Il y en a des milliers de cet acabit. Les canaux proposant ces clips parviennent à accumuler des milliards de vues. Même si, comme le fait remarquer James Bridle, il existe un doute sur la fiabilité de ces chiffres (que les animateurs de canaux peuvent gonfler artificiellement à l’aide de robots), aucun doute n’est permis sur l’ampleur du phénomène. Ainsi, « Blu Toys Surprise Brinquedos & Juegos », créé en 2010, compte 3,7 millions d’abonnés et six milliards de vues, un chiffre que Bridle met en regard des dix milliards de vues accumulées par Justin Bieber ou des douze milliards dont peut se vanter le pure player PewDiePie.

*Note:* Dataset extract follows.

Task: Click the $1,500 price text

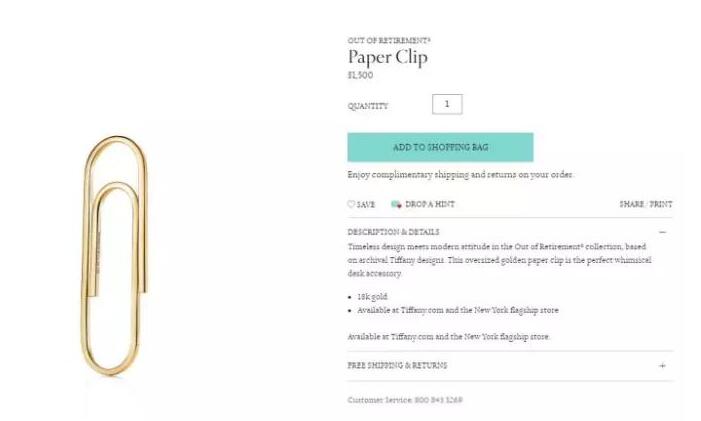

D’autres canaux sont spécialisés dans les comptines et autres chansons enfantines, avec par exemple Little Baby Bum, le septième canal le plus populaire sur YouTube, qui compte 515 clips, 11,5 millions d’abonnés et pas moins de treize milliards de vues. Les clips peuvent durer de quelques minutes à une heure et plus dans le cas des compilations. D’autres canaux cherchent à fidéliser leurs jeunes spectateurs en jouant sur la peur, avec des créatures et des situations suffisamment effrayantes pour les titiller mais sans aller jusqu’à les faire fuir, par exemple en incluant des armes dans des saynètes faisant intervenir des héros de jeux et de dessins animés bon enfant. Bien que le contenu proposé reflète souvent la production de grandes marques come Disney ou Mattel, certains de ces canaux sont confectionnés par des artistes du copier-coller qui ne s’embarrassent pas de questions sur la propriété intellectuelle et mêlent des clips originaux réputés sûrs avec des contenus plus problématiques. À l’ombre de dénominations innocentes, certains canaux se sont aventurés plus loin, ajoutant violence et sexe à ces contenus bâtardisés.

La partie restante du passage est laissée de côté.